=== Section Start ===

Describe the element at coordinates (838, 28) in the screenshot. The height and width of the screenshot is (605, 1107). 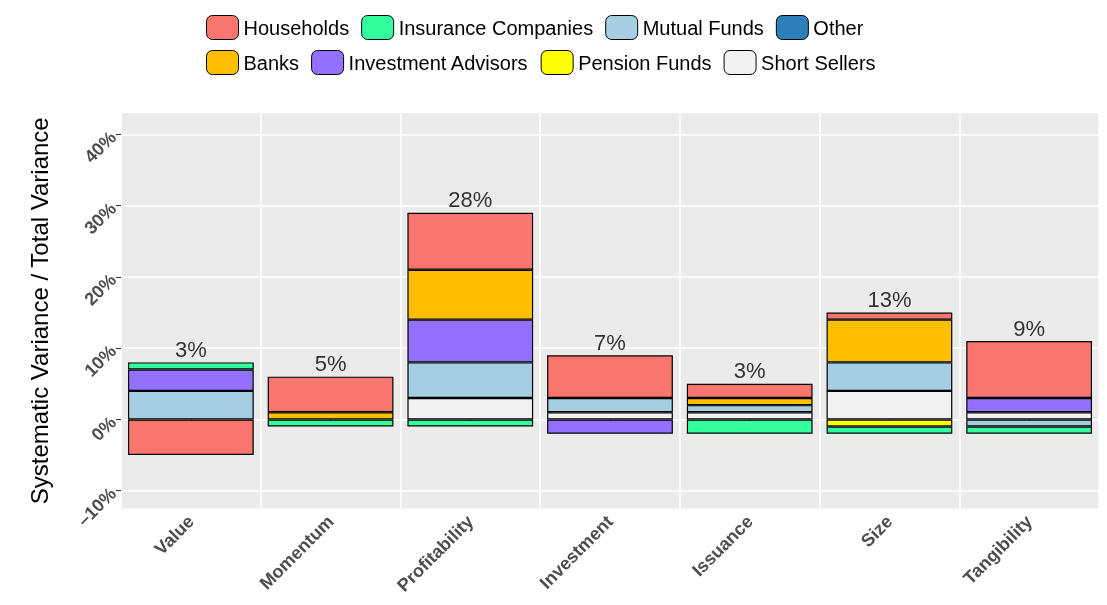
I see `legend-label: Other` at that location.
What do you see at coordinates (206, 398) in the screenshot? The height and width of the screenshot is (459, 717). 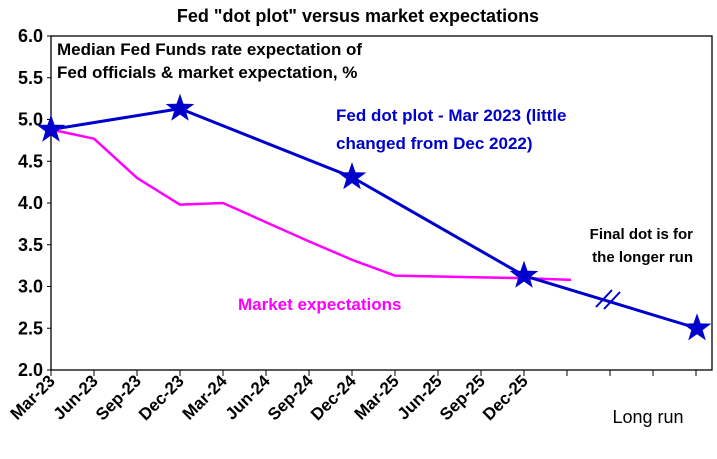 I see `x-tick-label: Mar-24` at bounding box center [206, 398].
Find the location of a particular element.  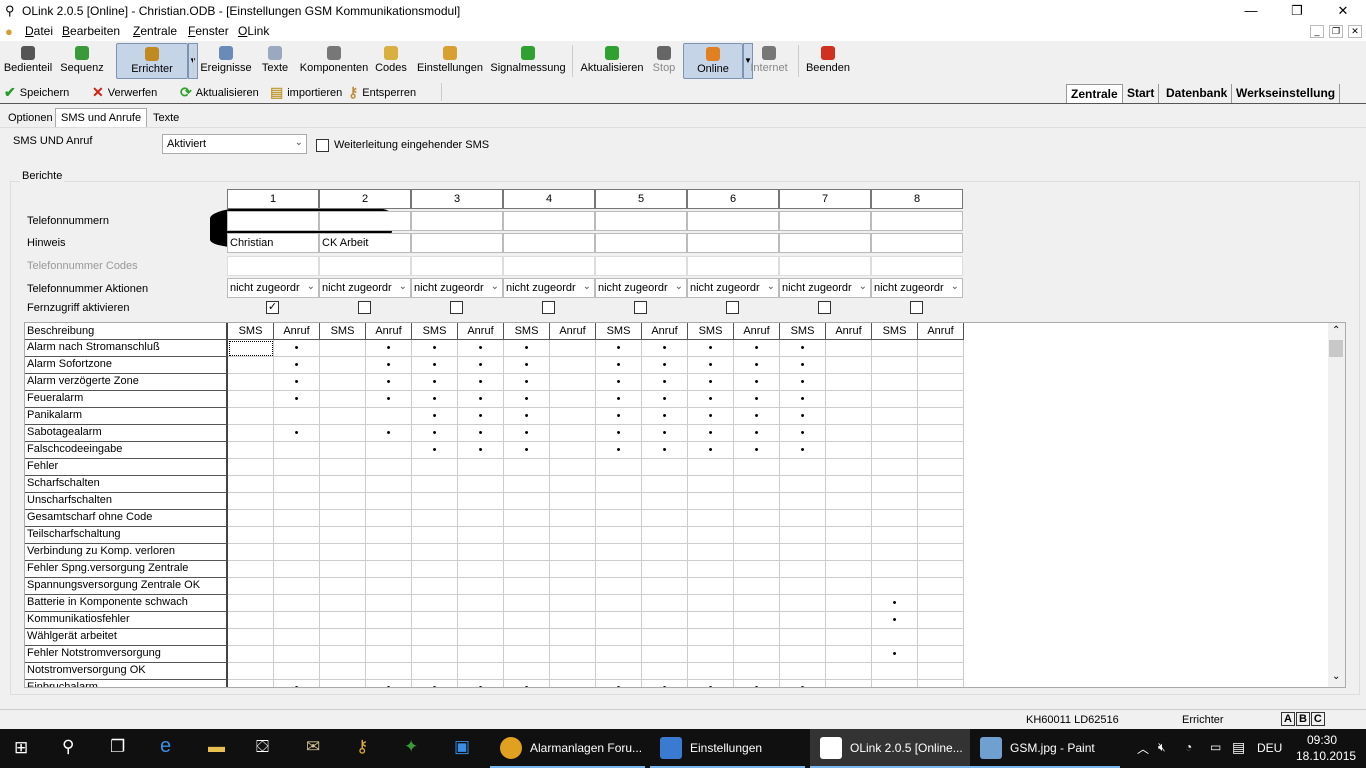

toolbar-internet-button: Internet is located at coordinates (769, 61).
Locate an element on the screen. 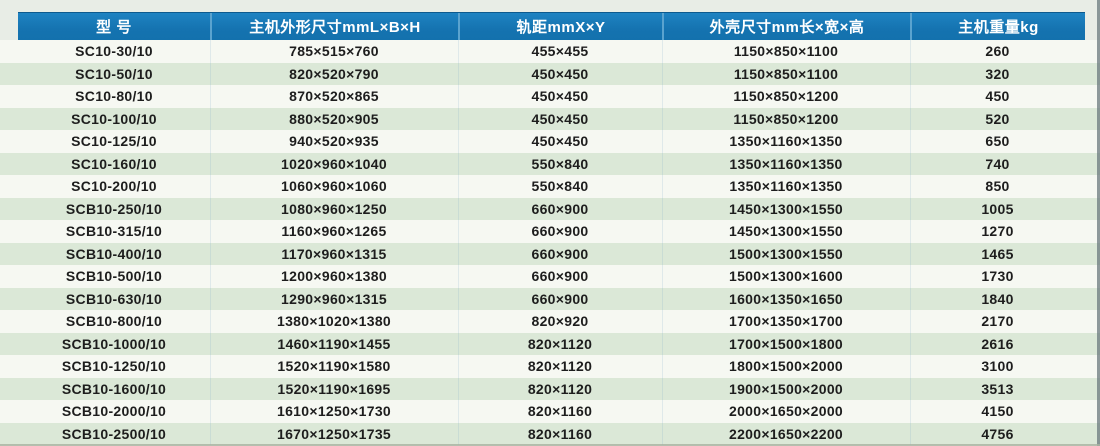 The image size is (1100, 446). host-dimensions-cell: 1060×960×1060 is located at coordinates (334, 186).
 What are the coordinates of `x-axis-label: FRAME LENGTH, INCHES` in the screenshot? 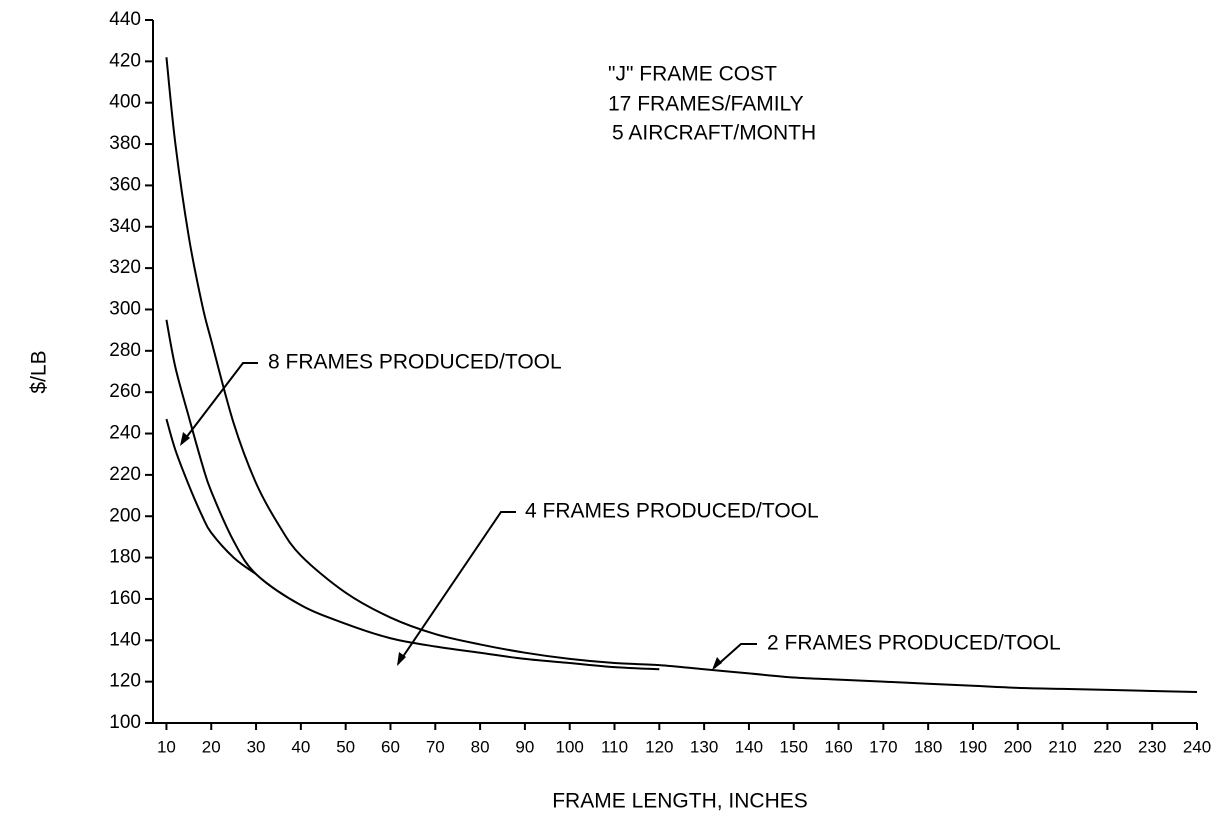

=== Section End ===

WORK REQUIRED: Format the data from its beginning through the line containing "at that location." as a JSON list of strings, one string per line, with blank lines omitted and the pictures left out.

WRITTEN ANSWER:
[
  "Describe the element at coordinates (838, 28) in the screenshot. The height and width of the screenshot is (605, 1107). ",
  "I see `legend-label: Other` at that location."
]